Fin dalla nascita, infatti, i bambini sanno benissimo hanno fame e quando sono sazi. Questo meccanismo, spiega Fuller, è parte del normale sviluppo e può variare da un giorno all'altro in base alla crescita o all'attività fisica. Tuttavia, il ricorso sistematico ai premi alimentari rischia di compromettere tale autoregolazione. Se un bambino impara che mangiare una certa quantità di verdure "serve" a ottenere qualcosa di più buono, smette di ascoltare le proprie sensazioni di della fame e comincia a mangiare per motivi esterni, come appunto la promessa di una ricompensa. Una dinamica che può aumentare il rischio di eccessi alimentari e portare, in età adulta, a un rapporto disfunzionale con il cibo e con la sensazione di sazietà.
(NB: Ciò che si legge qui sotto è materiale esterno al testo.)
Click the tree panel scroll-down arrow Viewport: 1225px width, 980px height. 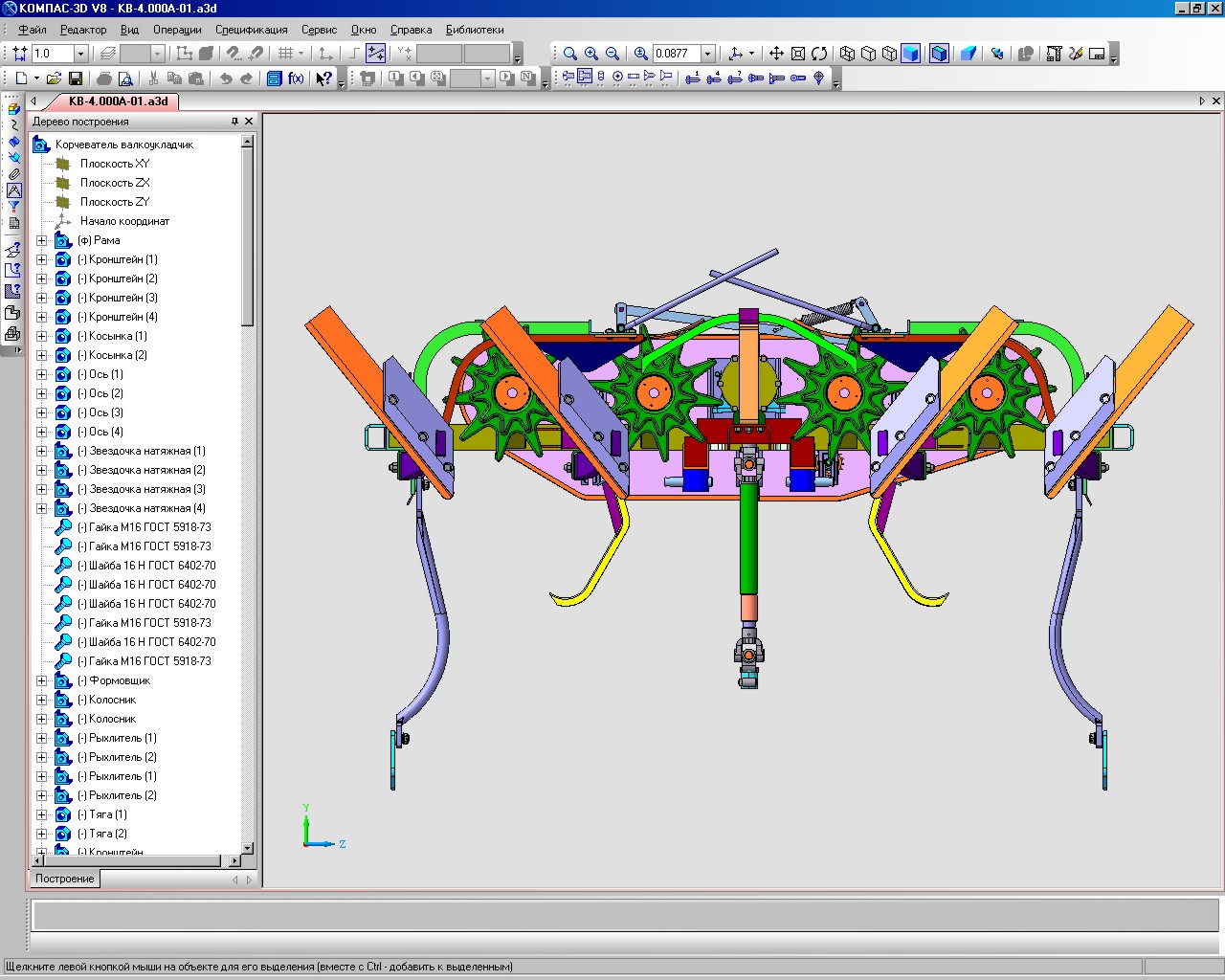[248, 848]
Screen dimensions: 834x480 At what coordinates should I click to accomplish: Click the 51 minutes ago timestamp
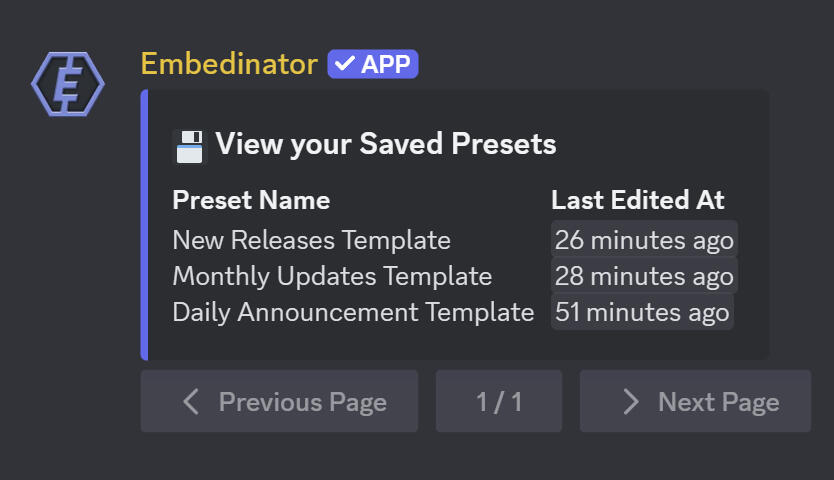tap(642, 312)
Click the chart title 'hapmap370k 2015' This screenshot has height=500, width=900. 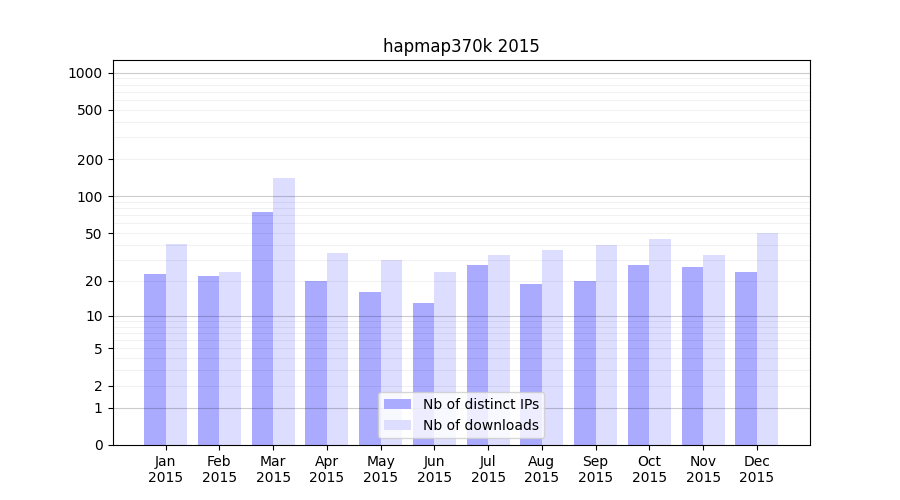(461, 46)

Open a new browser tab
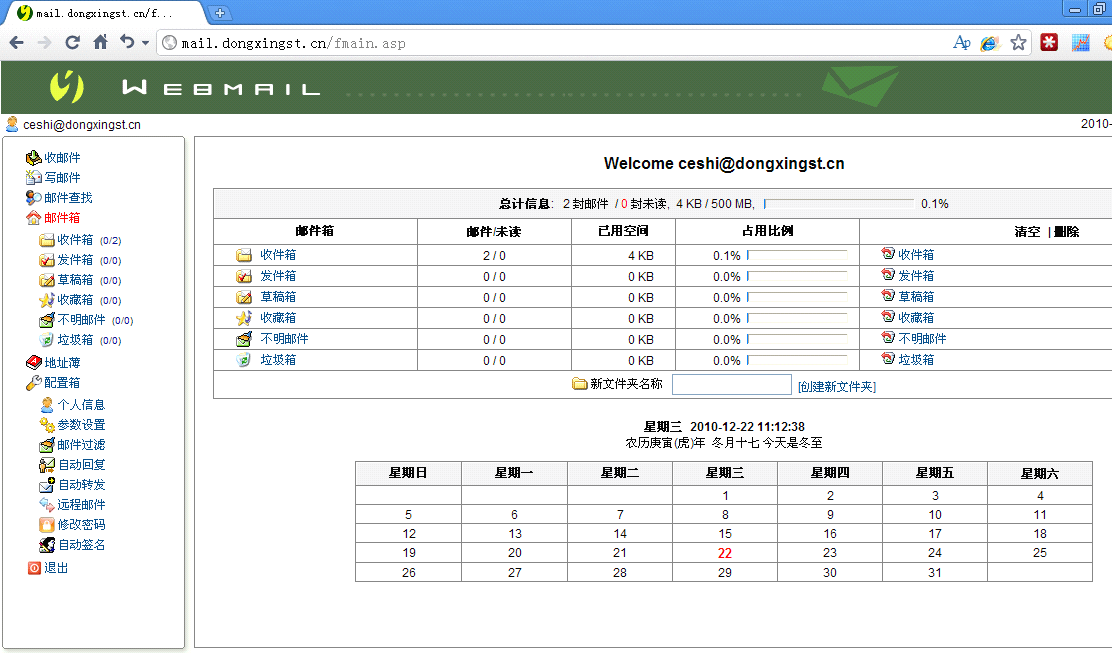tap(221, 13)
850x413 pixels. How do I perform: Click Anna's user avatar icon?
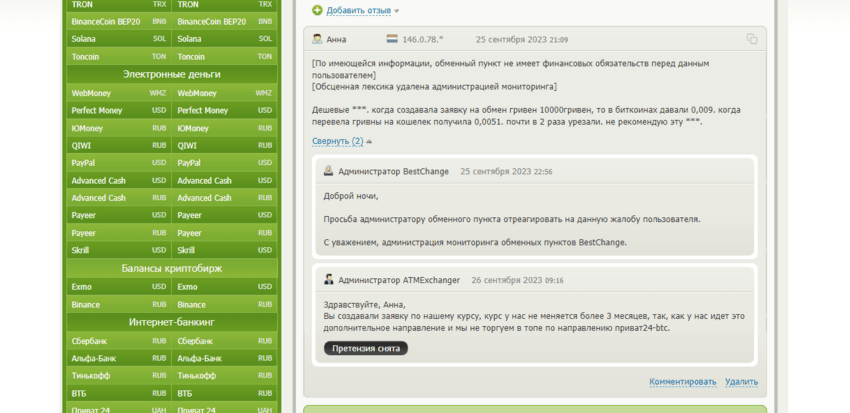317,39
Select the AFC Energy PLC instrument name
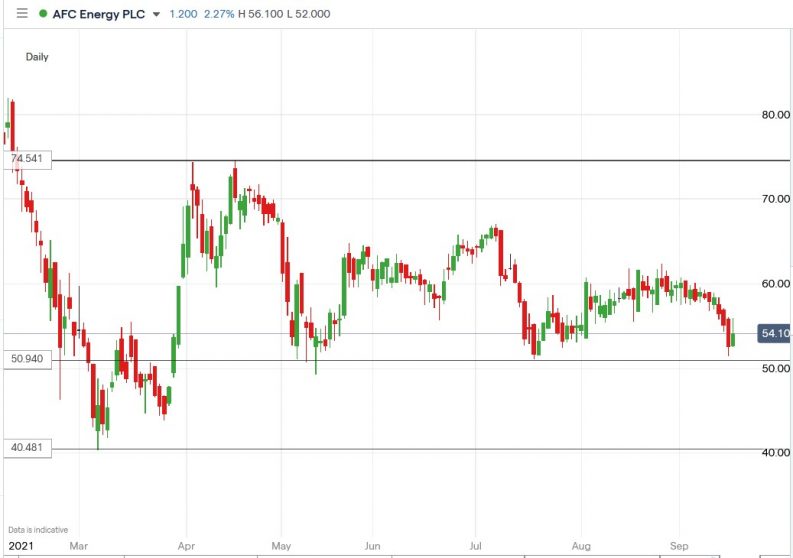Screen dimensions: 793x558 point(98,14)
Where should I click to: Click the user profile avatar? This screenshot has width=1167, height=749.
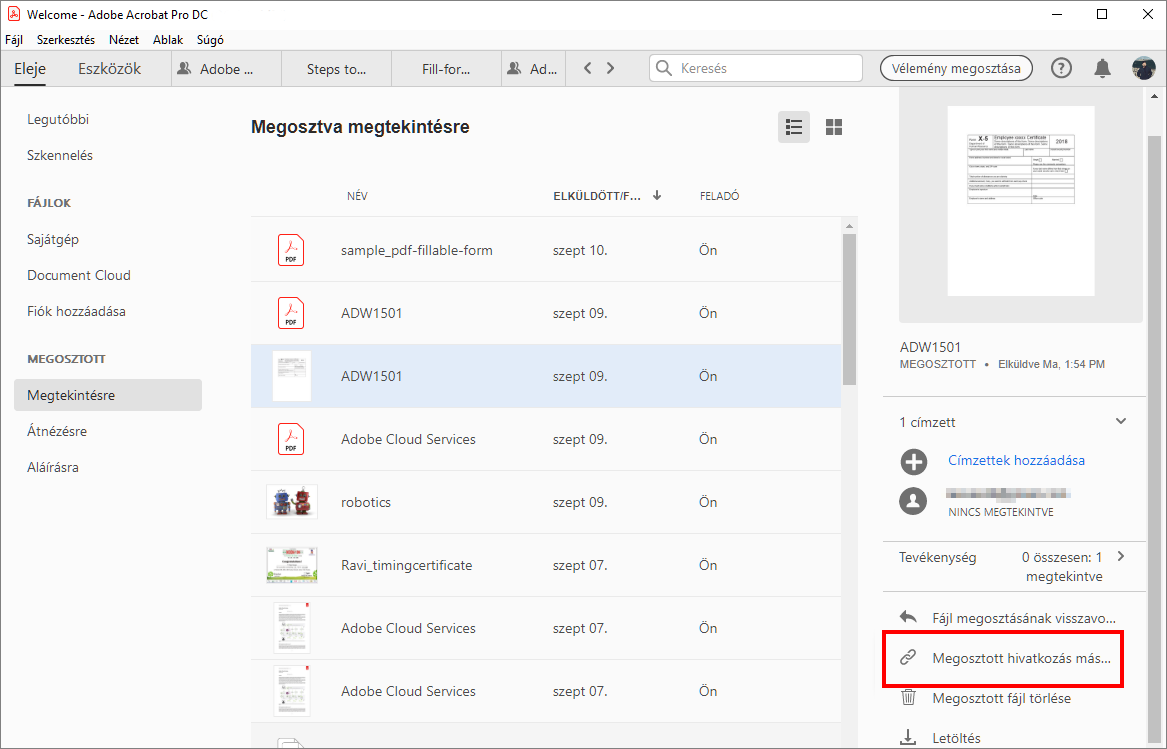click(1144, 68)
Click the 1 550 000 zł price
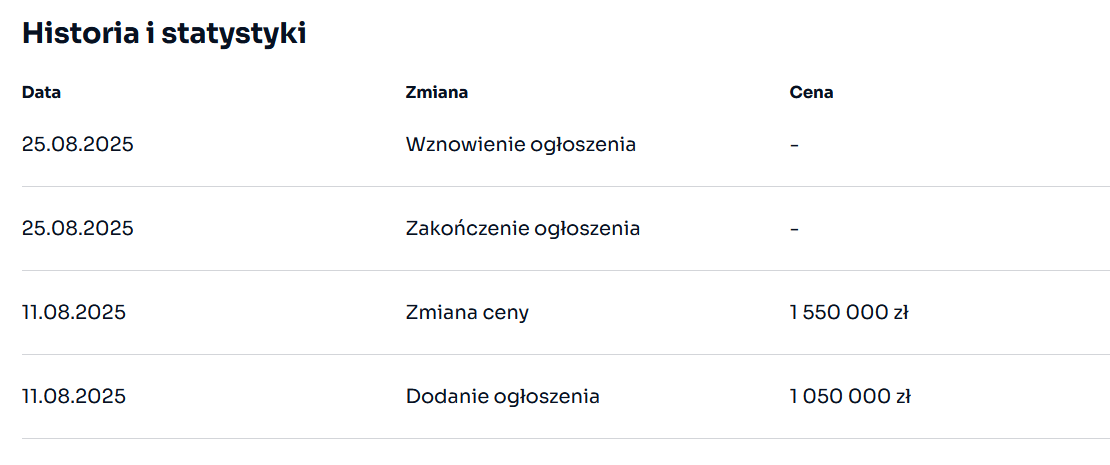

Il paradosso del "bambino schizzinoso"
La fase di selettività alimentare – quel periodo in cui il bambino appare particolarmente "schizzinoso" e sembra accettare solo pochi cibi – è una tappa normale dello sviluppo, soprattutto nei primi anni di vita. È comune che i più piccoli rifiutino certi sapori o consistenze, ma con il tempo, la crescita e le esposizioni ripetute anche ai piatti meno graditi aiutano ad "allenare" il palato e ad ampliare progressivamente i gusti. Il problema nasce quando i genitori reagiscono con rimproveri, ricatti o i già citati premi, trasformando il momento del pasto in un'occasione di tensione e stress. Diversi studi (come una ricerca olandese del 2020 citata da Fuller) hanno infatti dimostrato che più si insiste o si premia, più aumenta la resistenza del bambino a provare nuovi alimenti.

Piuttosto che ricorrere a obblighi o ricatti, Fuller ha dunque propone una serie di strategie basate sull’evidenza scientifica, che possono aiutare a costruire abitudini sane e durature.
- Valorizzare l'impegno, non il risultato: secondo gli studi, possono essere necessarie otto-dieci esposizioni a un nuovo cibo prima che un bambino inizi ad accettarlo. La chiave è la pazienza: continuare a proporre senza forzare. Meglio lodare il bambino per aver provato qualcosa di nuovo, anziché per aver finito tutto il piatto. In questo modo il cibo diventa un'esperienza, non una prestazione.
- Unire il nuovo al familiare: i bambini sono più propensi ad accettare sapori sconosciuti se li trovano accanto a qualcosa che già amano. Se, ad esempio, un bambino adora le patatine, si può proporre una variante come le carote o i broccoli forno, mantenendo un aspetto o una consistenza familiare. Anche offrire lo stesso alimento in forme diverse – per esempio aggiungendo i fagiolini nel pesto un giorno e in insalata il giorno dopo – favorisce la curiosità e la disponibilità all'assaggio.
- Rendere il cibo visivamente attraente: anche l'occhio vuole la sua parte. Presentare il cibo in modo divertente, colorato e creativo può fare la differenza. Spiedini di frutta, piatti “arcobaleno” di verdure o pasti componibili sono strumenti semplici ma efficaci. "I bambini rispondono molto meglio quando il pasto stimola i sensi e la curiosità", spiega Fuller.
- Coinvolgere i bambini in cucina: uno dei modi più efficaci per far apprezzare il cibo sano è coinvolgere i piccoli nella sua preparazione. Già dai tre o quattro anni possono partecipare a semplici attività: mescolare, misurare, scegliere le ricette. Questa partecipazione non solo rafforza il legame con il cibo, ma genera un senso di orgoglio e appartenenza. I bambini sono più inclini a mangiare ciò che hanno contribuito a creare.
- Dare l'esempio ogni giorno: secondo Fuller, i genitori dovrebbero sempre ricordarsi che i bambini imparano osservando. Le ricerche mostrano che quando i genitori mangiano e apprezzano regolarmente cibi sani davanti ai figli, questi ultimi tendono a imitarli. "Non basta dire che la verdura fa bene – ricorda Fuller – bisogna mostrarlo, condividendo i pasti e dimostrando piacere nel mangiare sano". Il momento della cena o del pranzo, dove la famiglia si riunisce non solo per mangiare, ma anche per per parlare e scambiarsi esperienze in serenità, può dunque diventare l'occasione perfetta per trasmettere valori alimentari positivi.